GoogleSQL for BigQuery supports collation. Collation defines rules to sort and compare strings in certain operations, such as conditional expressions, joins, and groupings.
By default, GoogleSQL sorts strings case-sensitively. This means that a and
A are treated as different letters, and Z would come before a.
Example default sorting: Apple, Zebra, apple
By contrast, collation lets you sort and compare strings case-insensitively or according to specific language rules.
Example case-insensitive collation: Apple, apple, Zebra
To customize collation for a collation-supported operation, you typically assign a collation specification to at least one string in the operation inputs. Some operations can't use collation, but can propagate collation through them.
Collation is useful when you need fine-tuned control over how values are sorted, joined, or grouped in tables.
Operations affected by collation
The following example query operations are affected by collation when sorting and comparing strings:
| Operations | 
|---|
| Collation-supported comparison operations | 
| Join operations | 
| ORDER BY | 
| GROUP BY | 
| WINDOWfor window functions | 
| Collation-supported scalar functions | 
| Collation-supported aggregate functions | 
| Set operations | 
| NULLIFconditional expression | 
Operations that propagate collation
Collation can pass through some query operations to other parts of a query. When collation passes through an operation in a query, this is known as propagation. During propagation:
- If an input contains no collation specification or an empty collation specification and another input contains an explicitly defined collation, the explicitly defined collation is used for all of the inputs.
- All inputs with a non-empty explicitly defined collation specification must have the same type of collation specification, otherwise an error is thrown.
GoogleSQL has several functions, operators, and expressions that can propagate collation.

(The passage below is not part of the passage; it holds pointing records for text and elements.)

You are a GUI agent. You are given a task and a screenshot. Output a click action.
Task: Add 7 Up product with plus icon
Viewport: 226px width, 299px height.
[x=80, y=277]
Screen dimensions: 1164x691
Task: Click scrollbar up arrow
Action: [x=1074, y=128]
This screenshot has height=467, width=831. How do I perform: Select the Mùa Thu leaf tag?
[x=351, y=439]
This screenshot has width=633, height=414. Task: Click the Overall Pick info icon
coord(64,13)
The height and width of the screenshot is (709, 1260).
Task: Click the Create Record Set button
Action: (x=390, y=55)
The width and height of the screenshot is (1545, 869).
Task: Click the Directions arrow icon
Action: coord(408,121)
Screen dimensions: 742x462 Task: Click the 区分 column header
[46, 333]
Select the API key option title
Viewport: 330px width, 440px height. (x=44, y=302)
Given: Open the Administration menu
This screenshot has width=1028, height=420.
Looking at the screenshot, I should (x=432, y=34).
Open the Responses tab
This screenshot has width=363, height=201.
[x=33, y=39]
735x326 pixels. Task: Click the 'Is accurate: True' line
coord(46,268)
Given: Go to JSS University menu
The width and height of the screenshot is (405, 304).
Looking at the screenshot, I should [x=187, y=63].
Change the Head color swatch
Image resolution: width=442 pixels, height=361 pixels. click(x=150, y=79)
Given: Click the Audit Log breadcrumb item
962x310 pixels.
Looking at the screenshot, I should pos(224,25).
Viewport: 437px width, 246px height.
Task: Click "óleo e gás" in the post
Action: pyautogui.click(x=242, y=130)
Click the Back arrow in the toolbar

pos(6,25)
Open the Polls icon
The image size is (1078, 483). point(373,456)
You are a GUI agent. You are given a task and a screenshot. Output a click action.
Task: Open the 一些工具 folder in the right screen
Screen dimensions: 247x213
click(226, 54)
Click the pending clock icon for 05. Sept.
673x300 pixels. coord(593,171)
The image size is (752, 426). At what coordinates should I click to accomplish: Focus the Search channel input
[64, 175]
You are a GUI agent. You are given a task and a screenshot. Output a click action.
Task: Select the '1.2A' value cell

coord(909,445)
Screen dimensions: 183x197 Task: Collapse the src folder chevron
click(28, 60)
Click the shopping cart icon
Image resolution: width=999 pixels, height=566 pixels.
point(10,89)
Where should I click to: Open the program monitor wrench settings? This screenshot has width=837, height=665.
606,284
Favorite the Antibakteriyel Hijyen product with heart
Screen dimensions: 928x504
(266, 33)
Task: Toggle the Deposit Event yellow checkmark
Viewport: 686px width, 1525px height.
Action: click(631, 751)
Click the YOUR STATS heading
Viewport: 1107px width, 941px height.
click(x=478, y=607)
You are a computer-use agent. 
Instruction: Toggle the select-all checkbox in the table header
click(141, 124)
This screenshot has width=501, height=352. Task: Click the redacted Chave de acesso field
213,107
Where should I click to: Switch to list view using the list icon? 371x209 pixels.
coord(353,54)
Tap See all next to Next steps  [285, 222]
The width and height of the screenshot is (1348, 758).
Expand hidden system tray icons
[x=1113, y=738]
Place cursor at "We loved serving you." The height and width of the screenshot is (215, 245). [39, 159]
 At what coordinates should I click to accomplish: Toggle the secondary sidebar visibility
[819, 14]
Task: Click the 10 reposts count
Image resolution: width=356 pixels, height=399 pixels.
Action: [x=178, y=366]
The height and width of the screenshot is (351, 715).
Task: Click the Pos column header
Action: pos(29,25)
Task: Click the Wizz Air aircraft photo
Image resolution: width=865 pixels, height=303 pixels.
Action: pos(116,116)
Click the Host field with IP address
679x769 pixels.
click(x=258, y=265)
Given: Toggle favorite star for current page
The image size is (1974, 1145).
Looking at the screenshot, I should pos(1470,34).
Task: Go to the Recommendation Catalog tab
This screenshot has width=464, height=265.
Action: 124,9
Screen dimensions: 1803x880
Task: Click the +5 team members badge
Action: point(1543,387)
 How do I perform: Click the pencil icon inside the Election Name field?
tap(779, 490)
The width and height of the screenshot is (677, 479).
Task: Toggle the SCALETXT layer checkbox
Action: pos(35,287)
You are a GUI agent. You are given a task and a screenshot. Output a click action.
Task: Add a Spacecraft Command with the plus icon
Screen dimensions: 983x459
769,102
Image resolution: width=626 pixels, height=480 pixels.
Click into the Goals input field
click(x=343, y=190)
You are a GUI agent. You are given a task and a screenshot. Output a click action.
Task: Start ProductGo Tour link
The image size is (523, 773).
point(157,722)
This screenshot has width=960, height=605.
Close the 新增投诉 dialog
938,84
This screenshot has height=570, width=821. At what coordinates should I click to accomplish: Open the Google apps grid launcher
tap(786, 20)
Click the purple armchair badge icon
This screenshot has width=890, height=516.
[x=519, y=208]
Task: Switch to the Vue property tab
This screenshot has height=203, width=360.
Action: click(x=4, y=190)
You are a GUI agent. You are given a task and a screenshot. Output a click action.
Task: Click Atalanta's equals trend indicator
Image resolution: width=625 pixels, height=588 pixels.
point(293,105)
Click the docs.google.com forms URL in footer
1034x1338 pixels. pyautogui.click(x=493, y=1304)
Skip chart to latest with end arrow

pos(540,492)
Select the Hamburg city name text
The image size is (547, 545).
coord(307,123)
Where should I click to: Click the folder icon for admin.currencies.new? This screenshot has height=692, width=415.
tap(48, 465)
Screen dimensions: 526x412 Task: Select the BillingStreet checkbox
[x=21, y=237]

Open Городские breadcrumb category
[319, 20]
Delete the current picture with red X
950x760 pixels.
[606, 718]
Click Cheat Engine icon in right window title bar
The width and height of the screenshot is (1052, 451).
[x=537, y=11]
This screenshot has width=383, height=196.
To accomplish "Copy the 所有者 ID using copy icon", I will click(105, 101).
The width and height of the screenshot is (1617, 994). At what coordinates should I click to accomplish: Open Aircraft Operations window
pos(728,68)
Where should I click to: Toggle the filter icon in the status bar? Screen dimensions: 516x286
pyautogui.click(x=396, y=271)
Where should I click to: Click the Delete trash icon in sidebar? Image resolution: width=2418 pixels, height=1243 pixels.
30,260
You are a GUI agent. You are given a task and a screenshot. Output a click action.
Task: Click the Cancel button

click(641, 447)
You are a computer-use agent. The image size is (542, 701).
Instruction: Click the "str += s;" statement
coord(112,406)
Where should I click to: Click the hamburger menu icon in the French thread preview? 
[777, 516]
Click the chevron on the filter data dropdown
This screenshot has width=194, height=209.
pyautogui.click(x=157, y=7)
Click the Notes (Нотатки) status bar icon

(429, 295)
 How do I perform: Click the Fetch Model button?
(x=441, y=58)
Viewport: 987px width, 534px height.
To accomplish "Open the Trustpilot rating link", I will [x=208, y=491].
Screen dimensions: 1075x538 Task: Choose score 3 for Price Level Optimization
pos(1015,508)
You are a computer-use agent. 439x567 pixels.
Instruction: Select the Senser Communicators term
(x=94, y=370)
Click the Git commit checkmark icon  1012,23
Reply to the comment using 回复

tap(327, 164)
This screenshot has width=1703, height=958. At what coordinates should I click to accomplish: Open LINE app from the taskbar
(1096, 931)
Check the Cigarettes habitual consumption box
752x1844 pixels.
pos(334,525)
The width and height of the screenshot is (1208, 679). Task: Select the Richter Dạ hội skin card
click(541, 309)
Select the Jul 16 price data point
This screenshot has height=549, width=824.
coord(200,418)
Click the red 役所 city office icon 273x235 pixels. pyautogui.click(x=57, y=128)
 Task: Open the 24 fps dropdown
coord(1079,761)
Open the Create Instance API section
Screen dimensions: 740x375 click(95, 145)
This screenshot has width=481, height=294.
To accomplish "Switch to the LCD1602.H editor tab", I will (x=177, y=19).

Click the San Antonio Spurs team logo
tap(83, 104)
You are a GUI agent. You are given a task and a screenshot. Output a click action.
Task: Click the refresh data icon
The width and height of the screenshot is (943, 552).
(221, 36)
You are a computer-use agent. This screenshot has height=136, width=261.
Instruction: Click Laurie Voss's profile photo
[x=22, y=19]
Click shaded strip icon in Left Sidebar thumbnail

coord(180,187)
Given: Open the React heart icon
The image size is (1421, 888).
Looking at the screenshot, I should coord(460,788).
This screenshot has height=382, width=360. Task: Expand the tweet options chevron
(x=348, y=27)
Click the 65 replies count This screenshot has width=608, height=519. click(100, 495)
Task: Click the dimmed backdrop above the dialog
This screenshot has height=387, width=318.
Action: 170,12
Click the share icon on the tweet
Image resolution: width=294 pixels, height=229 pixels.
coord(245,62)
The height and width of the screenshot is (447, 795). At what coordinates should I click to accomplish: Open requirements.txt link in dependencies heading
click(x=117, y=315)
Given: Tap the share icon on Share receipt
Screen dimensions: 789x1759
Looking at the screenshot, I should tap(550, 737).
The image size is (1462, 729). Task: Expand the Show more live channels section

In the following example, the 'und:ci' collation specification is propagated
from the character column to the ORDER BY operation.
-- With collation
SELECT *
FROM UNNEST([
  COLLATE('B', 'und:ci'),
  'b',
  'a'
]) AS character
ORDER BY character
/*-----------*
 | character |
 +-----------+
 | a         |
 | B         |
 | b         |
 *-----------*/
-- Without collation
SELECT *
FROM UNNEST([
  'B',
  'b',
  'a'
]) AS character
ORDER BY character
/*-----------*
 | character |
 +-----------+
 | B         |
 | a         |
 | b         |
 *-----------*/
Functions
The following example functions propagate collation.
| Function | Notes | 
|---|---|
| AEAD.DECRYPT_STRING | |
| ANY_VALUE | |
| ARRAY_AGG | Collation on input arguments are propagated as collation on the array element. | 
| ARRAY_FIRST | |
| ARRAY_LAST | |
| ARRAY_SLICE | |
| ARRAY_TO_STRING | Collation on array elements are propagated to output. | 
| COLLATE | |
| CONCAT | |
| FORMAT | Collation from format_stringto the returned string is propagated. | 
| FORMAT_DATE | Collation from format_stringto the returned string is propagated. | 
| FORMAT_DATETIME | Collation from format_stringto the returned string is propagated. | 
| FORMAT_TIME | Collation from format_stringto the returned string is propagated. | 
| FORMAT_TIMESTAMP | Collation from format_stringto the returned string is propagated. | 
| GREATEST | |
| LAG | |
| LEAD | |
| LEAST | |
| LEFT | |
| LOWER | |
| LPAD | |
| MAX | |
| MIN | |
| NET.HOST | |
| NET.PUBLIC_SUFFIX | |
| NET.REG_DOMAIN | |
| NTH_VALUE | |
| NORMALIZE | |
| NORMALIZE_AND_CASEFOLD | |
| REPEAT | |
| REPLACE | |
| REVERSE | |
| RIGHT | |
| RPAD | |
| SOUNDEX | |
| SPLIT | Collation on input arguments are propagated as collation on the array element. | 
| STRING_AGG | |
| SUBSTR | |
| UPPER | 
Operators
The following example operators propagate collation.
| Operator | Notes | 
|---|---|
| ||concatenation operator | |
| Array subscript operator | Propagated to output. | 
| Set operators | Collation of an output column is decided by the collations of input columns at the same position. | 
| STRUCTfield access operator | When getting a STRUCT, collation on theSTRUCTfield is propagated as the output collation. | 
| UNNEST | Collation on the input array element is propagated to output. | 
Expressions
The following example expressions propagate collation.
| Expression | Notes | 
|---|---|
| ARRAY | When you construct an ARRAY, collation on input arguments is propagated on the elements in theARRAY. | 
| CASE | |
| CASEexpr | |
| COALESCE | |
| IF | |
| IFNULL | |
| NULLIF | |
| STRUCT | When you construct a STRUCT, collation on input arguments is propagated on the fields in theSTRUCT. | 
Additional features that support collation
These features in BigQuery generally support collation:
| Feature | Notes | 
|---|---|
| Views | |
| Materialized views | This feature supports collation, but limitations apply | 
| Table functions | This feature supports collation, but limitations apply | 
| BI engine | 
Where you can assign a collation specification
You can assign a collation specification to these collation-supported types:
- A STRING
- A STRINGfield in aSTRUCT
- A STRINGelement in anARRAY
In addition:
- You can assign a default collation specification to a dataset when you create or alter it. This assigns a default collation specification to all future tables that are added to the dataset if the tables don't have their own default collation specifications.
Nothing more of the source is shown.